New eyes on old Native American digs
The Pueblo Chieftain
SAGUACHE, Colorado – Long before Colorado 114 took drivers over the gentle Cochetopa Pass between Saguache and Gunnison, the corridor of rolling hills and lush stream bottoms provided a haven for travelers on foot for hundreds, if not thousands, of years.
Evidence of their passage sits in the foothills above the highway in the form of wobbly, stone foundations and long-buried campfire sites, along with the stray arrowhead or pottery shard.
The indications of repeated, if temporary, community sites from 200 A.D. to 900 A.D. drew a group of federal, nonprofit and volunteer archaeologists to the area earlier this month.
The stone foundations – often full or half circles of vertically laced stones that once supported wood huts – have drawn the attention of researchers for their similarity to others found as far east as the Apishapa and Purgatoire rivers and as far south as Cimarron, N.M.
Mark Mitchell, the research director for the PaleoCultural Research Group, said there is more documentation to do before the huts can be verified to have been built by the same people. But should his suspicions prove correct, he thinks the far-flung huts could dispel the idea that native peoples were singularly tied to certain areas.
“I think it’s becoming clear that the kind of mobility you saw, say in the 1900s and the 19th century and 18th century, where people were moving all around the plains and the Rocky Mountains – that’s a phenomenon that has been the case forever,” he said.

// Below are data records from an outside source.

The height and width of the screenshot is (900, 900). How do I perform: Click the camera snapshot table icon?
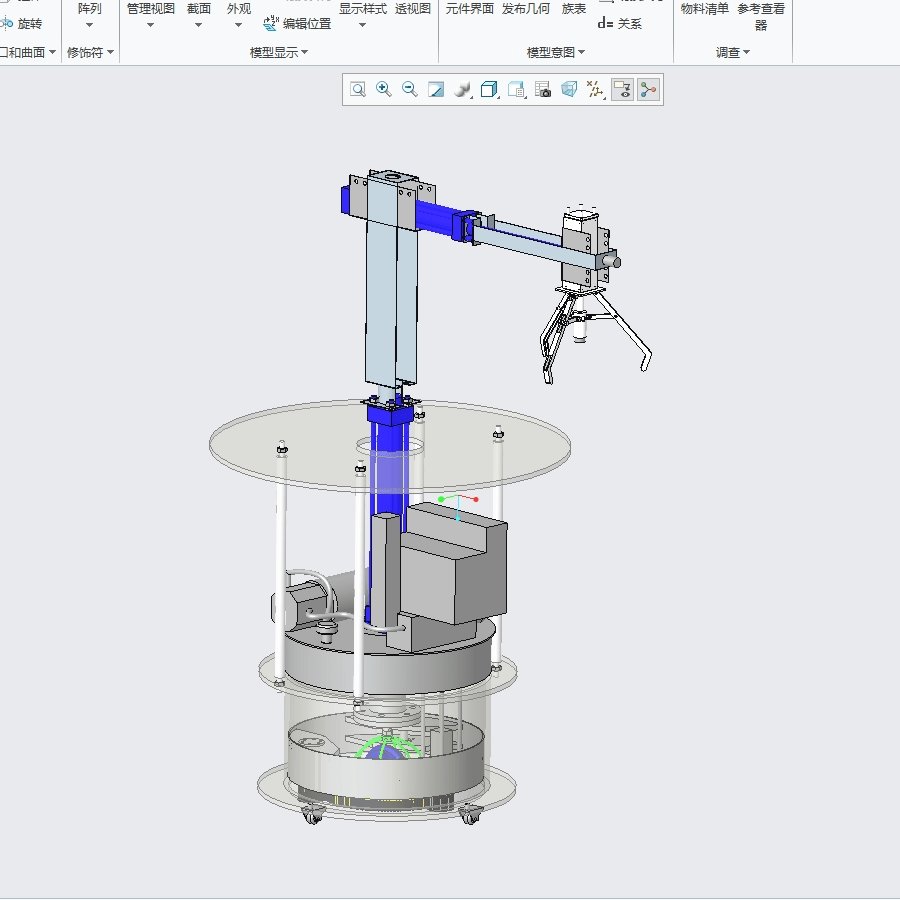pos(543,90)
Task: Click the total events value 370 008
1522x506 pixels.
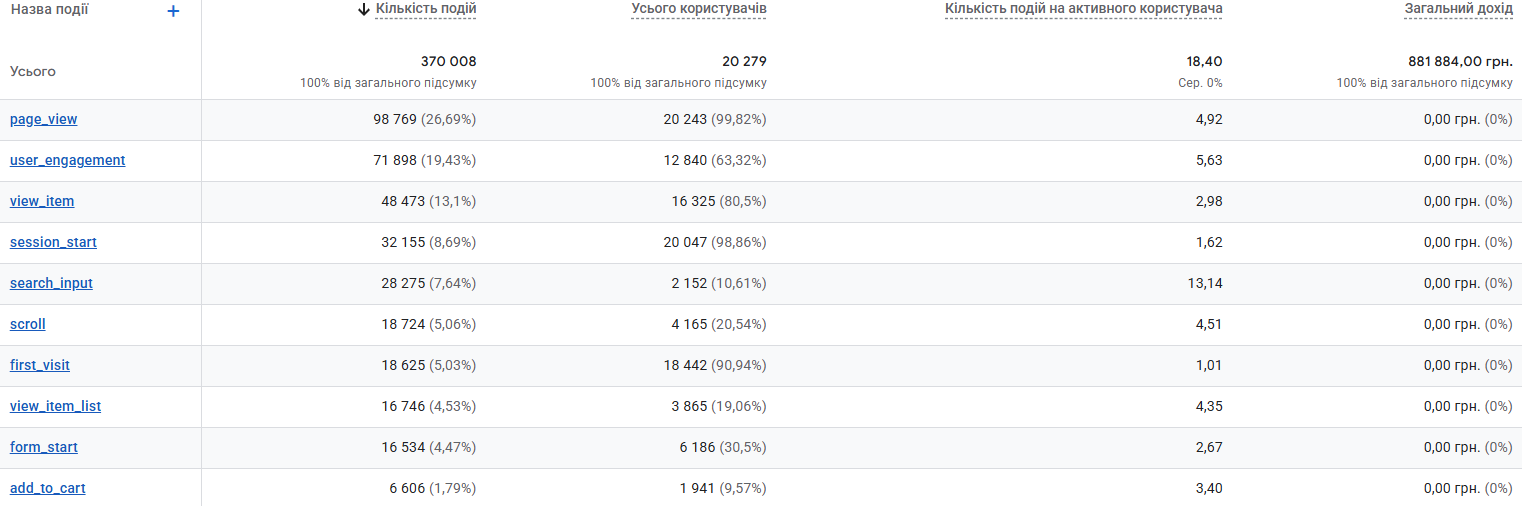Action: [448, 61]
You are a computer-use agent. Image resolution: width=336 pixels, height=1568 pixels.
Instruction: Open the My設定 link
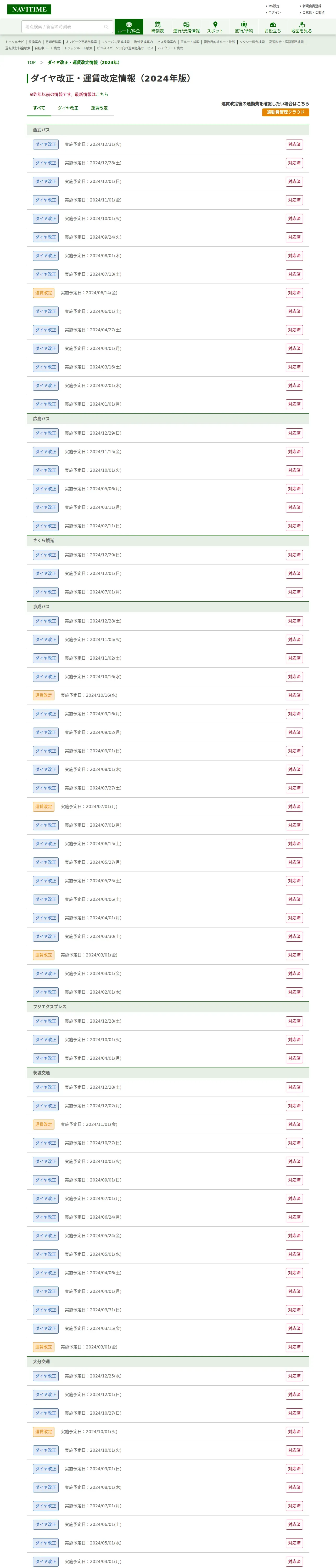point(274,6)
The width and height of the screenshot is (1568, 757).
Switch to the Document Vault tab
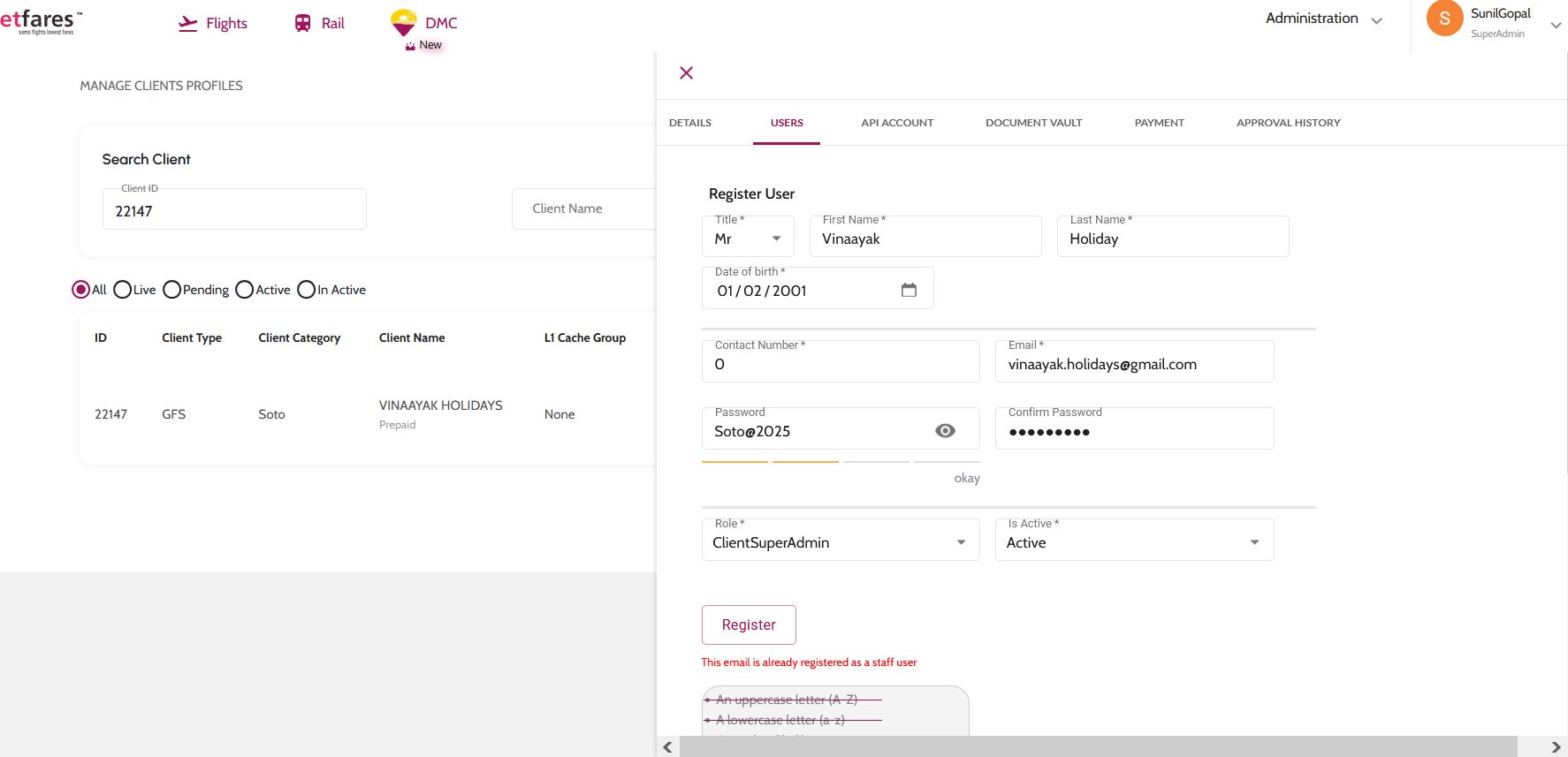(x=1033, y=123)
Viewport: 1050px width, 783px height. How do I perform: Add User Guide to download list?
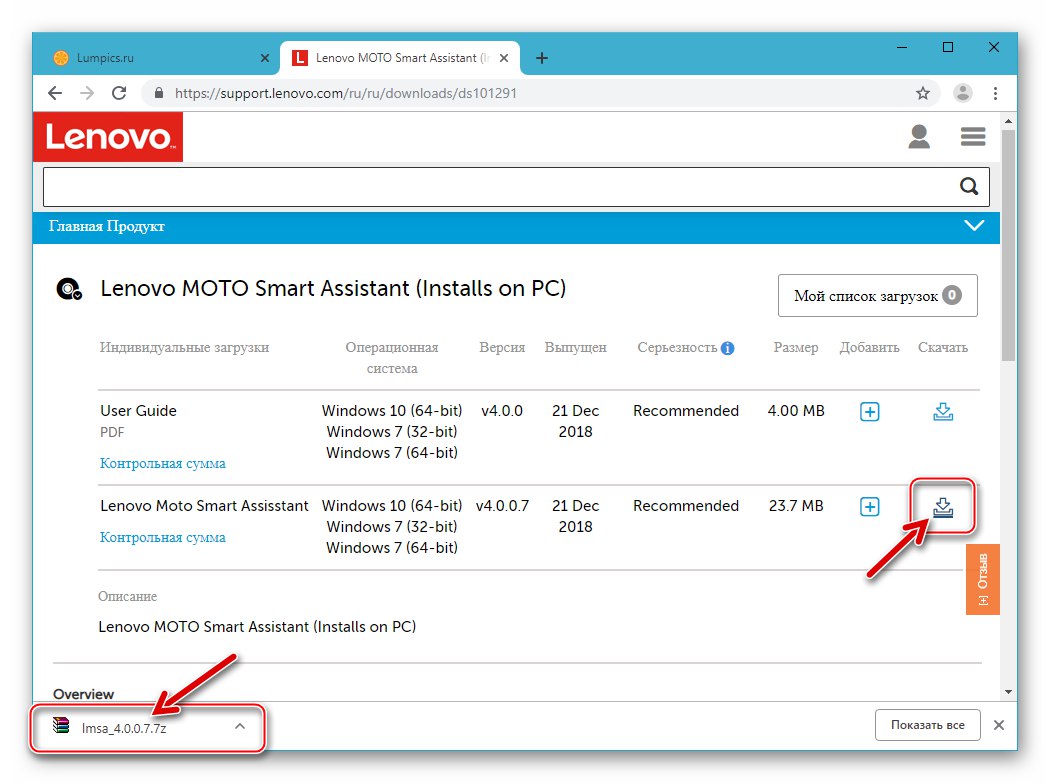869,411
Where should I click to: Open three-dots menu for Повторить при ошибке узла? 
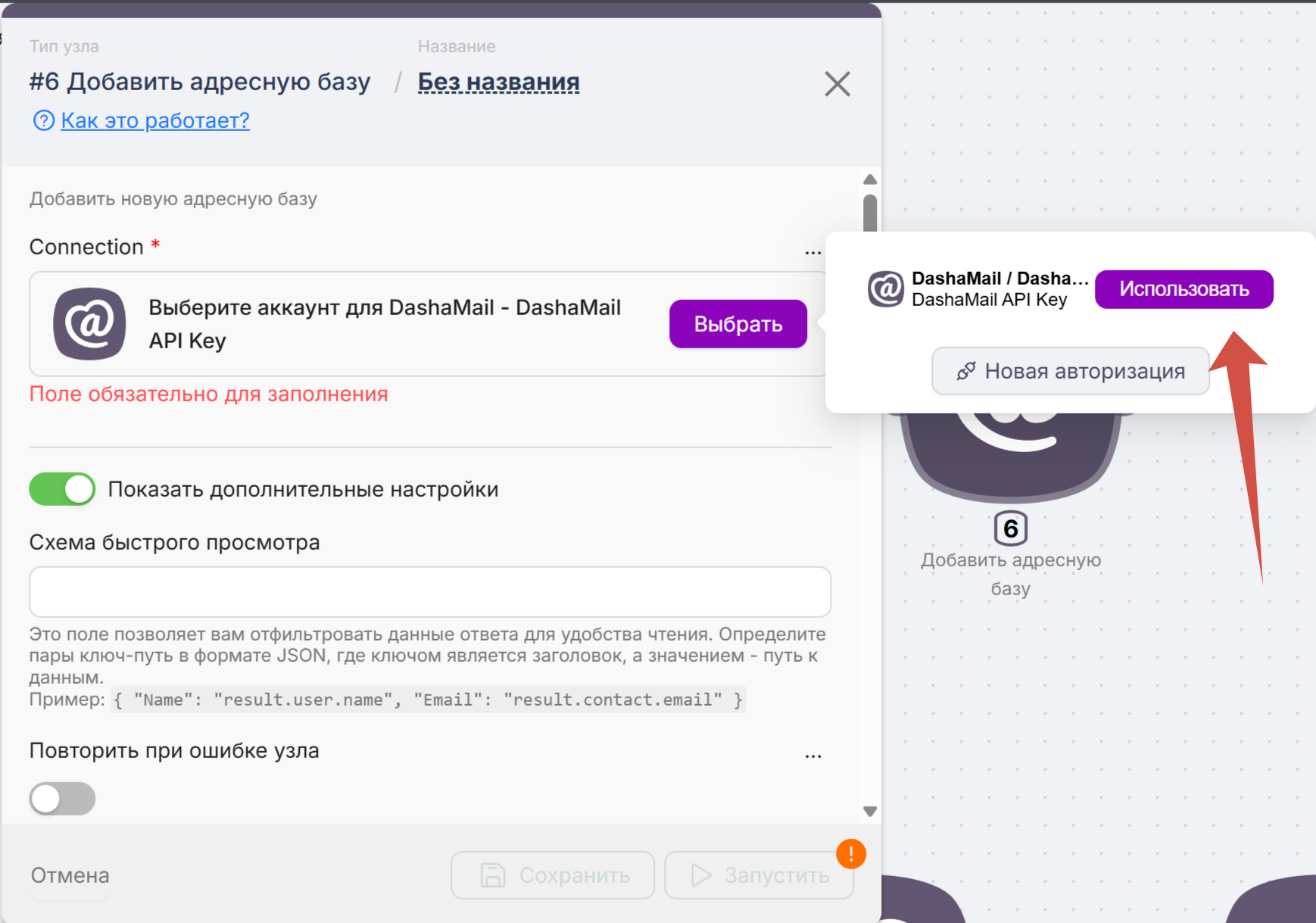click(812, 755)
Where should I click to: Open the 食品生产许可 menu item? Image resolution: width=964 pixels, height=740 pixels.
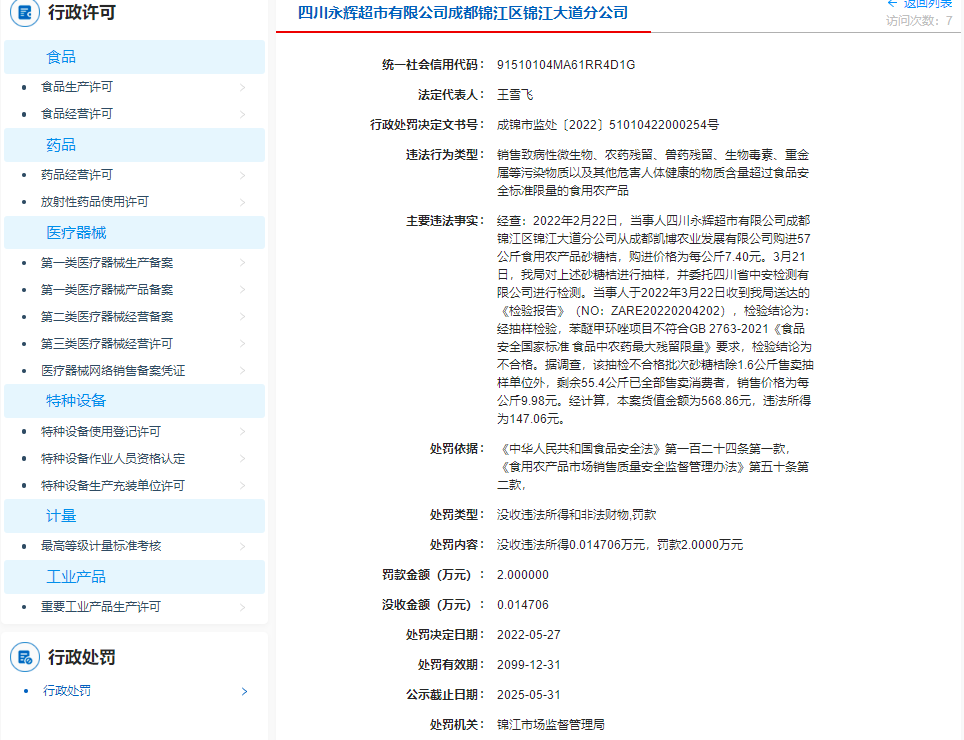coord(77,87)
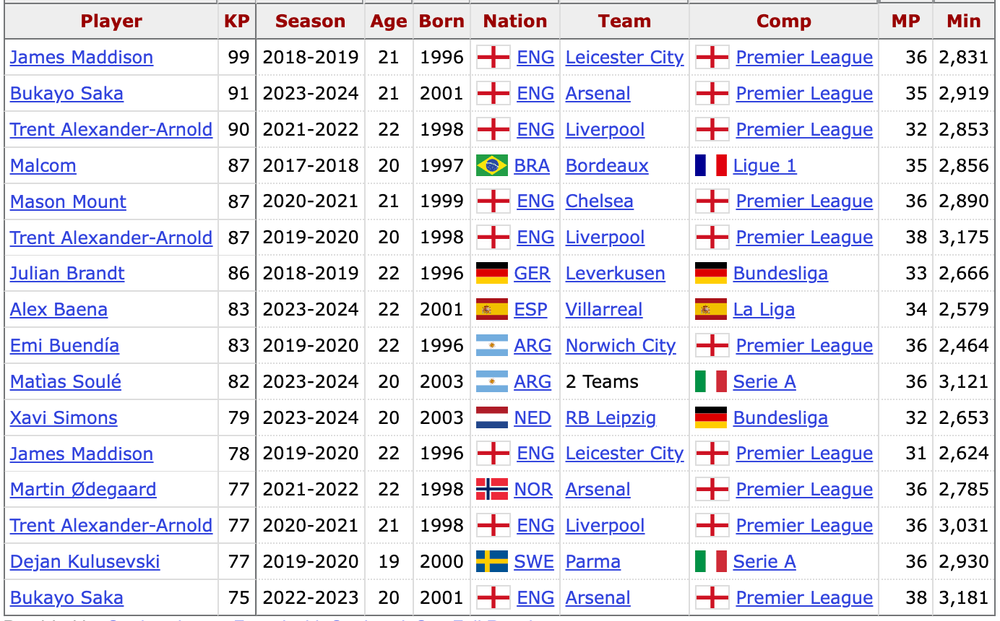The height and width of the screenshot is (621, 1000).
Task: Click Norway flag beside NOR link
Action: point(492,490)
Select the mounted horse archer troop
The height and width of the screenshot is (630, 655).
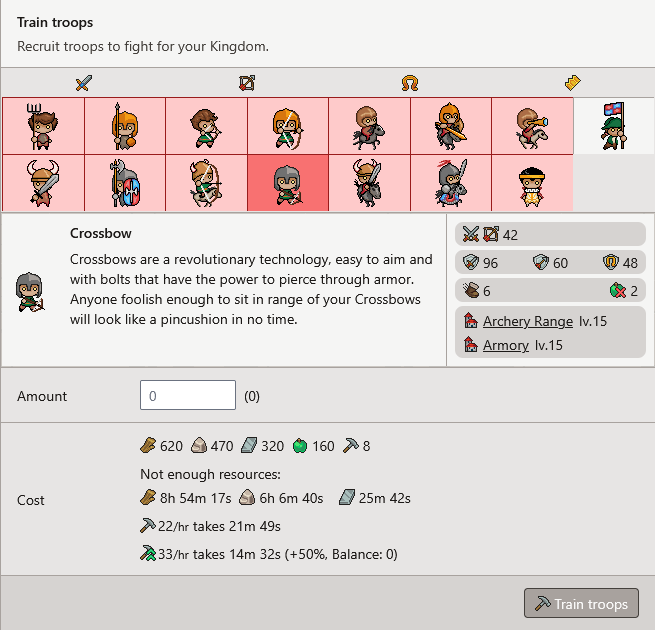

The succession of Native Americans who passed through the region include the Utes, Pueblo Indians and Athabaskan-speaking tribes, such as the Apache and Navajo.
But Mitchell and Angie Krall, heritage program manager for the Bureau of Land Management in the San Luis Valley, said specifically identifying who built the huts or who came before those groups is harder.
Krall said doing so would be much easier if researchers came across the stories, world views and basketry of the earliest groups.
“We’re only seeing the hard rock,” she said.
One signature of Ute presence on the site is a series of ponderosa pine trees with patches of peeled bark.
Marilyn Martorano and her daughter, Andrea, were taking core samples from the trees that would later be analyzed in a laboratory to determine the date the trees were peeled.
She said the Utes used the bark for tea and flour and harvested the pitch that welled up from the peeled part of the tree to use as an adhesive.
“I call these trees ‘7-Elevens’ because there were so many different things you could do with them,” she said.
Martorano, who works at an archaeological consulting firm, had donated her time at the site, while other volunteers at the site came without professional expertise.
David and Nancy Neal, of Del Norte, were helping determine the boundaries of the site.
And while they had done lithic analysis at the Rio Grande County Museum and had helped monitor local rock-art sites, they came without knowing much about the site.
“Just a little bit. Just enough to make us eager,” Nancy said.
They were brought to the site through the PaleoCultural Research Group, which serves as an umbrella organization for volunteers interested in learning more about what’s in their backyard.
Mitchell said there will be more trips to the site in the next few years, offering a chance for more volunteers to work.
It will also allow the professional archaeologists to make more headway with the site’s puzzles, such as figuring out what time of year the site was most commonly used, Mitchell said.
They also hope to get a better idea of the natural resources in the area that would have been a draw, and to document more details about the stone foundations.